*** Opening of STUDY MATERIAL ***

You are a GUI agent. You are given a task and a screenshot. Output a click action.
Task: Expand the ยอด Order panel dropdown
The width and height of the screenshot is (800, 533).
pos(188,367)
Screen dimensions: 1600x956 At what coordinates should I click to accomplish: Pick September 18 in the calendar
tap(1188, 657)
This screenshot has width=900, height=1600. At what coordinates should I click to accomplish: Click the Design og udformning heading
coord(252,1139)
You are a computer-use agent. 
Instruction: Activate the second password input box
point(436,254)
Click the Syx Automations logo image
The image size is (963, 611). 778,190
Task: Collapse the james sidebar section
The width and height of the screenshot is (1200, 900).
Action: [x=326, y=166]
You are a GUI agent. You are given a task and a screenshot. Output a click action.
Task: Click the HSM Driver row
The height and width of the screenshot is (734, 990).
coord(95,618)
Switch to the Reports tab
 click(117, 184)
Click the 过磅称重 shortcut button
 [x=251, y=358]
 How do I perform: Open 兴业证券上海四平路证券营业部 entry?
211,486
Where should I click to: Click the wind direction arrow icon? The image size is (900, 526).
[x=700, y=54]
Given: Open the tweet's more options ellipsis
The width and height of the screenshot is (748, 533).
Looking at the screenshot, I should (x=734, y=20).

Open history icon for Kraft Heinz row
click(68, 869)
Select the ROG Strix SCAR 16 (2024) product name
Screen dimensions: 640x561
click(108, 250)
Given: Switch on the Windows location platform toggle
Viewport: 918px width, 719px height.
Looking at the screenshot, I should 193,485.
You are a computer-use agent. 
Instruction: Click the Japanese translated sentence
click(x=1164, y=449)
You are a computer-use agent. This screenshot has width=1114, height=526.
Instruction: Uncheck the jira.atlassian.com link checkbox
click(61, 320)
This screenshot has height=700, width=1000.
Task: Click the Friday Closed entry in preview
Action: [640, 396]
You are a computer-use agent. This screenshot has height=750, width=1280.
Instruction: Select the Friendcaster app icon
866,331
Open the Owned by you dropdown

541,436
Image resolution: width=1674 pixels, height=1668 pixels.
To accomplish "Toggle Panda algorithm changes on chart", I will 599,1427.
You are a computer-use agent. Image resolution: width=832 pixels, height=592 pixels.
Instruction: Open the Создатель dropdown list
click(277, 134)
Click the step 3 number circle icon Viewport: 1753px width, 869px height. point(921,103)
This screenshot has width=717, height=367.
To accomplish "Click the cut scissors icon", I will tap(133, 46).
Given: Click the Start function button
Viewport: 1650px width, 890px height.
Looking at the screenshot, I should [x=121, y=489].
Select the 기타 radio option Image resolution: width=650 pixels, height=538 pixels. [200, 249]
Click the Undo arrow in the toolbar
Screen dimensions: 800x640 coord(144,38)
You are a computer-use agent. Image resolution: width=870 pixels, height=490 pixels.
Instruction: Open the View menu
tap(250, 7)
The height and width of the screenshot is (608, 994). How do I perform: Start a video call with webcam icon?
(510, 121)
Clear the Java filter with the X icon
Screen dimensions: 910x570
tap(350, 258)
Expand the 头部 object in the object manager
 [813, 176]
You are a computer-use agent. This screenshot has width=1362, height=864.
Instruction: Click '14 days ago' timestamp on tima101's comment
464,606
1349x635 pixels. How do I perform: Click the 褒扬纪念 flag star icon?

*** Close of STUDY MATERIAL ***

◆ DESCRIPTION OF THE TASK
Retype every record above exactly as written.

◆ RESPONSE FOR THIS EXERCISE
You are a GUI agent. You are given a task and a screenshot. Output a click action.
Task: Expand the ยอด Order panel dropdown
The width and height of the screenshot is (800, 533).
pos(188,367)
Screen dimensions: 1600x956 At what coordinates should I click to accomplish: Pick September 18 in the calendar
tap(1188, 657)
This screenshot has width=900, height=1600. At what coordinates should I click to accomplish: Click the Design og udformning heading
coord(252,1139)
You are a computer-use agent. 
Instruction: Activate the second password input box
point(436,254)
Click the Syx Automations logo image
The image size is (963, 611). 778,190
Task: Collapse the james sidebar section
The width and height of the screenshot is (1200, 900).
Action: [x=326, y=166]
You are a GUI agent. You are given a task and a screenshot. Output a click action.
Task: Click the HSM Driver row
The height and width of the screenshot is (734, 990).
coord(95,618)
Switch to the Reports tab
 click(117, 184)
Click the 过磅称重 shortcut button
 [x=251, y=358]
 How do I perform: Open 兴业证券上海四平路证券营业部 entry?
211,486
Where should I click to: Click the wind direction arrow icon? The image size is (900, 526).
[x=700, y=54]
Given: Open the tweet's more options ellipsis
The width and height of the screenshot is (748, 533).
Looking at the screenshot, I should (x=734, y=20).

Open history icon for Kraft Heinz row
click(68, 869)
Select the ROG Strix SCAR 16 (2024) product name
Screen dimensions: 640x561
click(108, 250)
Given: Switch on the Windows location platform toggle
Viewport: 918px width, 719px height.
Looking at the screenshot, I should 193,485.
You are a computer-use agent. 
Instruction: Click the Japanese translated sentence
click(x=1164, y=449)
You are a computer-use agent. This screenshot has width=1114, height=526.
Instruction: Uncheck the jira.atlassian.com link checkbox
click(61, 320)
This screenshot has height=700, width=1000.
Task: Click the Friday Closed entry in preview
Action: [640, 396]
You are a computer-use agent. This screenshot has height=750, width=1280.
Instruction: Select the Friendcaster app icon
866,331
Open the Owned by you dropdown

541,436
Image resolution: width=1674 pixels, height=1668 pixels.
To accomplish "Toggle Panda algorithm changes on chart", I will 599,1427.
You are a computer-use agent. Image resolution: width=832 pixels, height=592 pixels.
Instruction: Open the Создатель dropdown list
click(277, 134)
Click the step 3 number circle icon Viewport: 1753px width, 869px height. point(921,103)
This screenshot has width=717, height=367.
To accomplish "Click the cut scissors icon", I will tap(133, 46).
Given: Click the Start function button
Viewport: 1650px width, 890px height.
Looking at the screenshot, I should [x=121, y=489].
Select the 기타 radio option Image resolution: width=650 pixels, height=538 pixels. [200, 249]
Click the Undo arrow in the toolbar
Screen dimensions: 800x640 coord(144,38)
You are a computer-use agent. Image resolution: width=870 pixels, height=490 pixels.
Instruction: Open the View menu
tap(250, 7)
The height and width of the screenshot is (608, 994). How do I perform: Start a video call with webcam icon?
(510, 121)
Clear the Java filter with the X icon
Screen dimensions: 910x570
tap(350, 258)
Expand the 头部 object in the object manager
 [813, 176]
You are a computer-use agent. This screenshot has width=1362, height=864.
Instruction: Click '14 days ago' timestamp on tima101's comment
464,606
1349x635 pixels. How do I perform: Click the 褒扬纪念 flag star icon?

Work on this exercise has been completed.